Days after a band of Islamic militants took over Mosul and several towns in the north in early June, he got terrible news: Colonel Gayath Sami, the Iraqi officer Whitehurst had groomed to run Samarra's security command centre, had been slain in the fighting.
"To find out that he had been killed," said Whitehurst, who commands the 3rd Brigade Combat Team of the 10th Mountain Division, deployed in Paktia province. "Those are the things I worry about - the friends I met there and what's going to happen to them."
The catastrophic turn Iraq has taken in recent weeks has startled US veterans who spent years seeking to set up the country, and particularly its security forces, for success. The Iraq war killed nearly 4,500 US troops and, by some estimates, cost taxpayers more than US$2 trillion.
The country's violent downward spiral as Islamist militants seized large swathes of territory has been particularly unsettling to those who are currently in Afghanistan at the tail end of America's longest war and hoping for a better outcome.
"Watching how much everybody worked to continue to have hope and progress for that country and to watch it crumble is fairly disheartening," said Lieutenant General Joseph Anderson, who spent 31/2 months in Iraq and is now tactical commander of US and allied troops in Afghanistan.
"It's very personal when you get letters and e-mails from all the people you know there who used to work for you saying: 'Can you get my family out of there, everything is collapsing.' "
Some American soldiers in Afghanistan said the aftermath of the US pullout in Iraq shouldn't be seen as a failed military campaign but rather a case study of the limitations of what the armed forces can accomplish.
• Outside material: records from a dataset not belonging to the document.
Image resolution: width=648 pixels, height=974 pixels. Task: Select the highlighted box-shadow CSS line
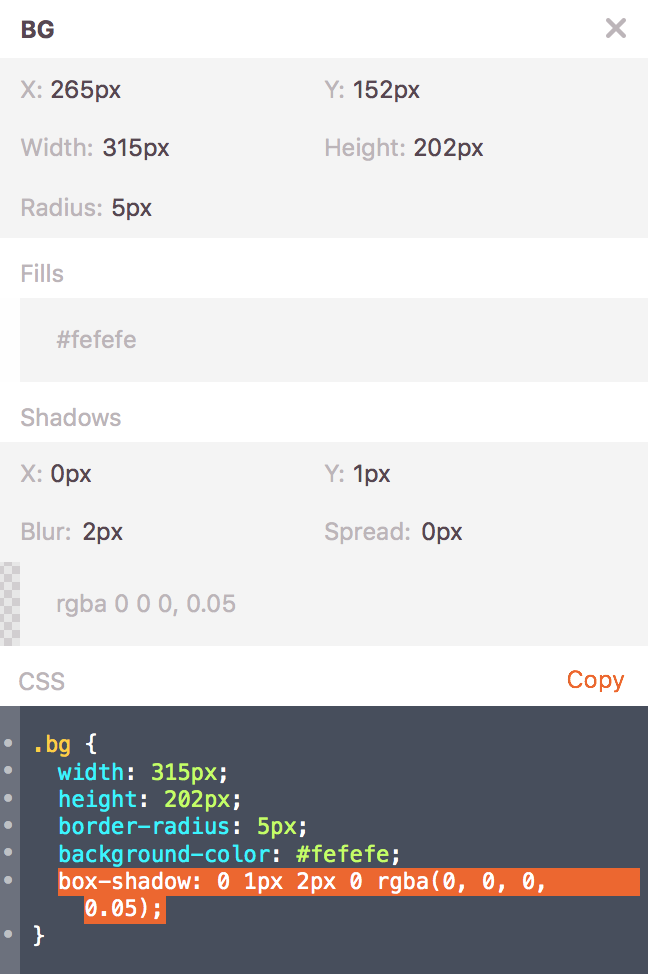click(300, 883)
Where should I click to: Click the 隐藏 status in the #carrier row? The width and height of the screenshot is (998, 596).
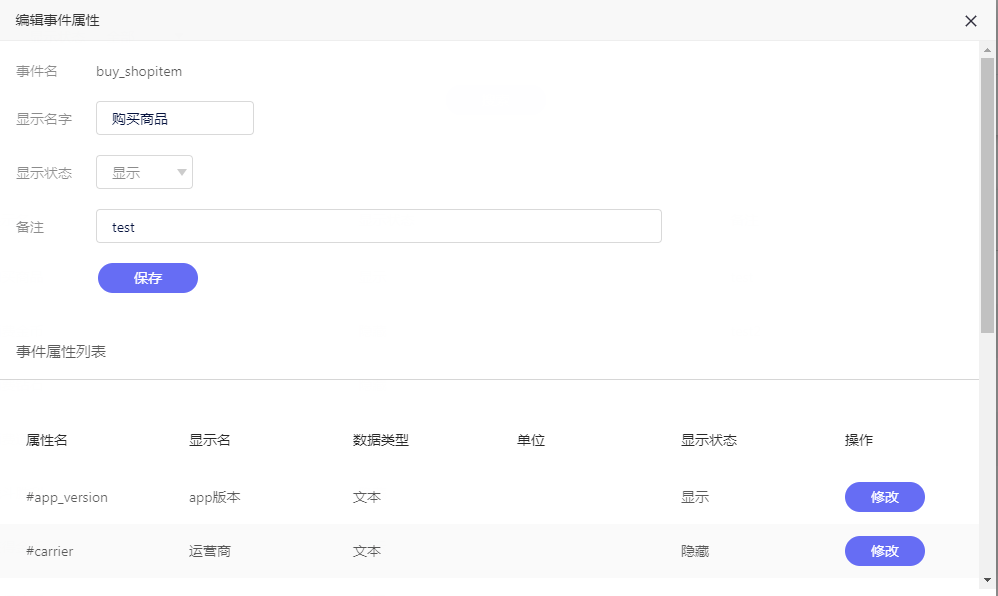(695, 551)
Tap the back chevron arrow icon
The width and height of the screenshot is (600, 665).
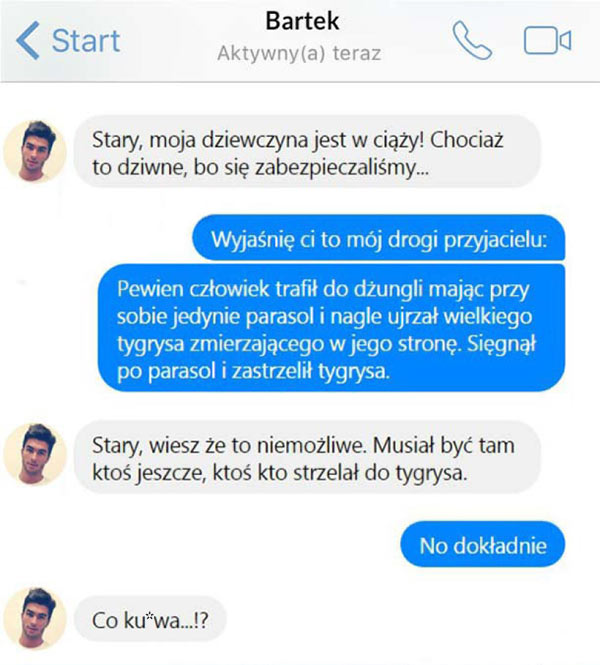28,40
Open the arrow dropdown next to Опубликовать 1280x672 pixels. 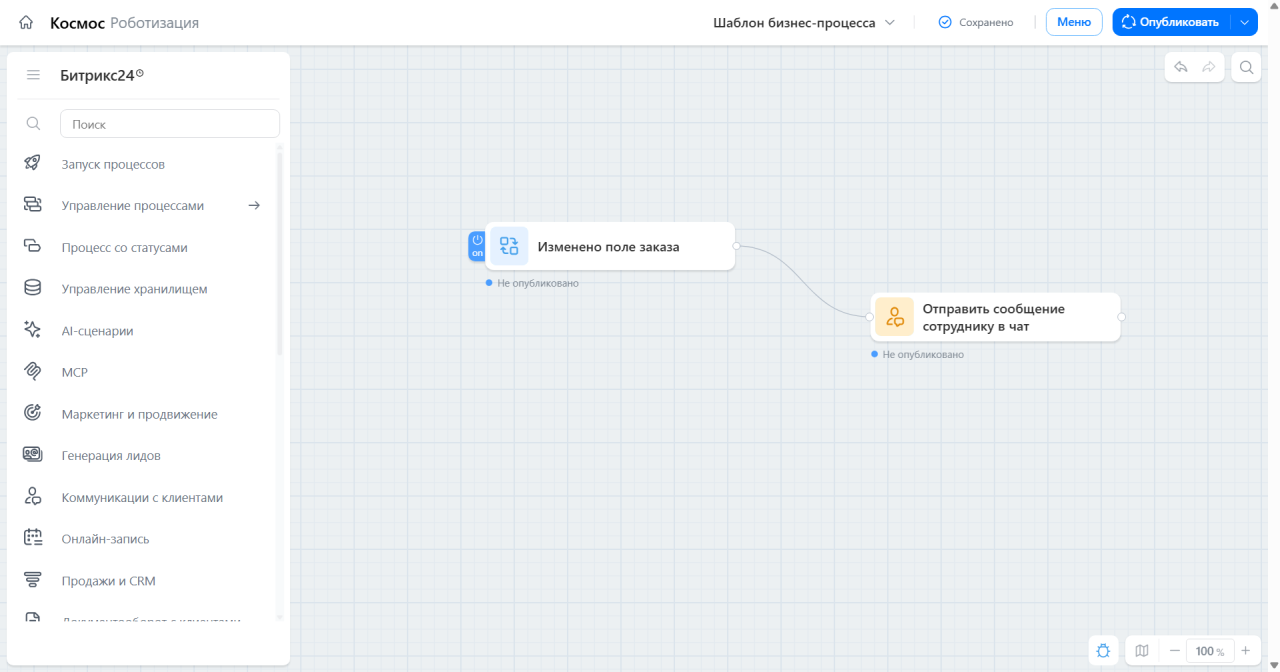click(x=1244, y=22)
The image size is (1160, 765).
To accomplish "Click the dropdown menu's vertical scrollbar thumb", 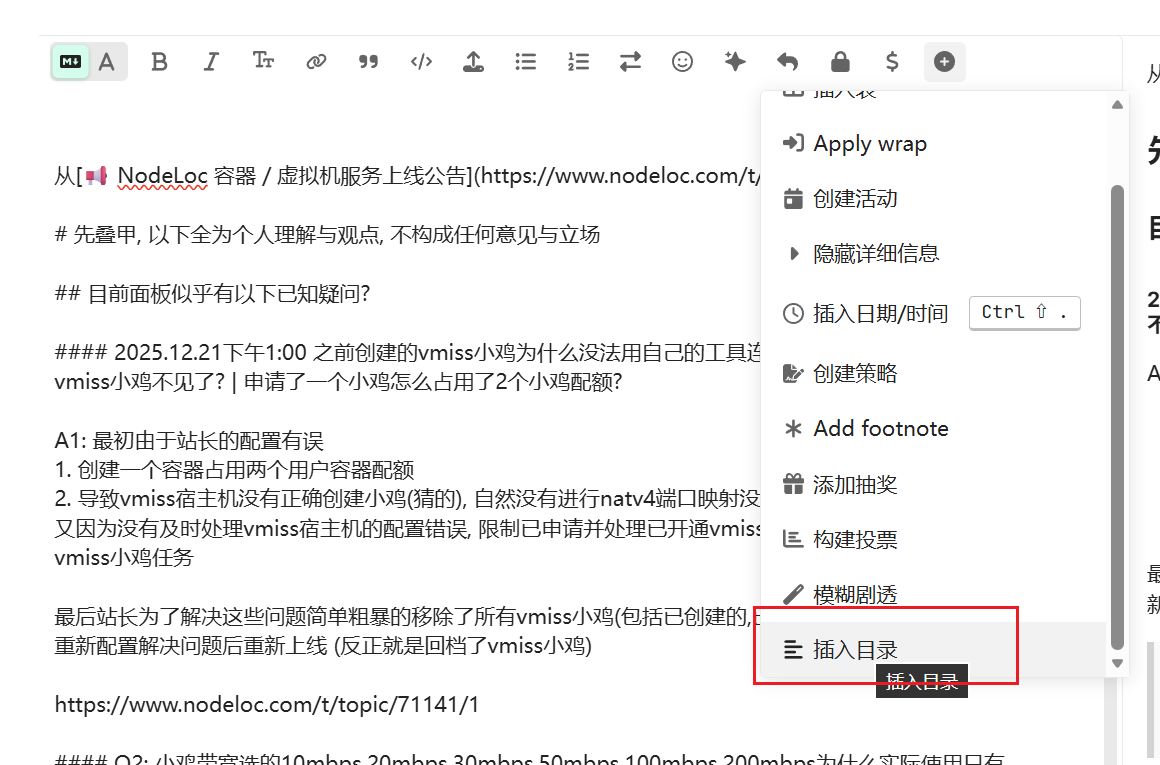I will click(x=1117, y=400).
"Personally, I don't feel anything I endured in Iraq was in vain," said Captain Rick McCuan, 31, an intelligence analyst with the 82nd Airborne Division who is deployed in southern Afghanistan. "We were charged with a mission, and we executed that mission to set the conditions for the Iraqi people to take control of their own destiny."
Others can't help but feel a degree of bitterness. Staff Sergeant Kenneth Ventrice, 34, served three tours in Iraq and is on his second in Afghanistan.
"It affected me personally because I was in Fallujah," he said. "The blood, sweat and tears we spent trying to make that place better."